====== Input
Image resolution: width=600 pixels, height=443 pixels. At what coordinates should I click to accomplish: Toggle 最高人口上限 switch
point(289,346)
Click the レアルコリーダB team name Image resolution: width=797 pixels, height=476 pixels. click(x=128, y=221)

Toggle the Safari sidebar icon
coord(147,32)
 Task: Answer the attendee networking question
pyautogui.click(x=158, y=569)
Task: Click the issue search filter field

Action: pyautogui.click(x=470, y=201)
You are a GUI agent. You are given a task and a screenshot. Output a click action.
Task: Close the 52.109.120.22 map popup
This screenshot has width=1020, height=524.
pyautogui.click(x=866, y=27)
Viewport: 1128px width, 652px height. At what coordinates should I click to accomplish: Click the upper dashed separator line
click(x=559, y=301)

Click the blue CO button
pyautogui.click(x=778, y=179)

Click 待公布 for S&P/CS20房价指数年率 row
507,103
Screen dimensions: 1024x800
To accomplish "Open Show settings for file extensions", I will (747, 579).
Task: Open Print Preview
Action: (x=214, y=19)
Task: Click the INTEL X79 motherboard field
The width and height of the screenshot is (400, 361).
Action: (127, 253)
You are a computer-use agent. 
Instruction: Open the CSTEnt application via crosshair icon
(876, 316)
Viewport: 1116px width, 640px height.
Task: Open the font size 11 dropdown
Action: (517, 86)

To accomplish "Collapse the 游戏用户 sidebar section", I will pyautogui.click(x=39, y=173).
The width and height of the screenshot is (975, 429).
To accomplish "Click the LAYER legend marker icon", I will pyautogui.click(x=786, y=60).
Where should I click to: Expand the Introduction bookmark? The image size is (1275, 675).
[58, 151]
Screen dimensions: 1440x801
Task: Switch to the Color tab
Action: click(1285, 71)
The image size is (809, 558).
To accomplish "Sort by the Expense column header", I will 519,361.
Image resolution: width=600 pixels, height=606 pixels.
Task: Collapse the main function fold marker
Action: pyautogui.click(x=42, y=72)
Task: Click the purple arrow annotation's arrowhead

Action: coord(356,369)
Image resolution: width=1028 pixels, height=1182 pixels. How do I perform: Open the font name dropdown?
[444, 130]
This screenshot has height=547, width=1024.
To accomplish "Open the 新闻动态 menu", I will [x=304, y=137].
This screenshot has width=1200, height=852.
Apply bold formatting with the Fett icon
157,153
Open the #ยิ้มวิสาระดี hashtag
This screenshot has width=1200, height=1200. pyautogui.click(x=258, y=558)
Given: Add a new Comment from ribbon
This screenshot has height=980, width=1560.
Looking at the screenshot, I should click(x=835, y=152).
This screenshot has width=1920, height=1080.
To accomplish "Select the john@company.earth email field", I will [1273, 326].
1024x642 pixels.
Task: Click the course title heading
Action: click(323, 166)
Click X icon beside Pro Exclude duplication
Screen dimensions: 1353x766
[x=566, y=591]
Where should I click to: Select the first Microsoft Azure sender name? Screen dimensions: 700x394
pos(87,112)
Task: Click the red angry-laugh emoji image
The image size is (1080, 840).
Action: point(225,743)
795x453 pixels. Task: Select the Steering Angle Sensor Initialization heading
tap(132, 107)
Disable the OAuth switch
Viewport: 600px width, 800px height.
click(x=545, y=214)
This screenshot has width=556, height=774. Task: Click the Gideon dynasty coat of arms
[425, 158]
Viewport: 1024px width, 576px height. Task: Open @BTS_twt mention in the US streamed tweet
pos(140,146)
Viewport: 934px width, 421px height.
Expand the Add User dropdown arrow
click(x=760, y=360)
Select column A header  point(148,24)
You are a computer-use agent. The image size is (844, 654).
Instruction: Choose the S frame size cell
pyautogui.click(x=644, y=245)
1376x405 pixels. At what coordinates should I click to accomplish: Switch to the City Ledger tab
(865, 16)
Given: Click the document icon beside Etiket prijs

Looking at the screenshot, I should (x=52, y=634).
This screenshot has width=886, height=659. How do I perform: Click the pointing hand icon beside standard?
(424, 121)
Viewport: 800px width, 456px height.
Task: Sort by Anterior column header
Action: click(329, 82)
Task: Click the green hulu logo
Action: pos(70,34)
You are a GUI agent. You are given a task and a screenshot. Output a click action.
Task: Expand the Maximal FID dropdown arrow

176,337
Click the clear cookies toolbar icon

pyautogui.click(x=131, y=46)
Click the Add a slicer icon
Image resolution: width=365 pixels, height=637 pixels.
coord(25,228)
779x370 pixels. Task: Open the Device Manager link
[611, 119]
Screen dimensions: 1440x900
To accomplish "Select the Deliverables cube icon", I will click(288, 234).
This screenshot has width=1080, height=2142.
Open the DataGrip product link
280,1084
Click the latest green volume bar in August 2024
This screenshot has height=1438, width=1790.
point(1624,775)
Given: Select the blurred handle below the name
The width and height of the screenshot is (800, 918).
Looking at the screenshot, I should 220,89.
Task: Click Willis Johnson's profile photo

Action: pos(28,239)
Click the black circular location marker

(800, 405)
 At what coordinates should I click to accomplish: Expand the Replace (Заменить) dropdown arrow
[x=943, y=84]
============
Report how many lines of the preceding records include "agent". Output the number only.

Expected answer =>
4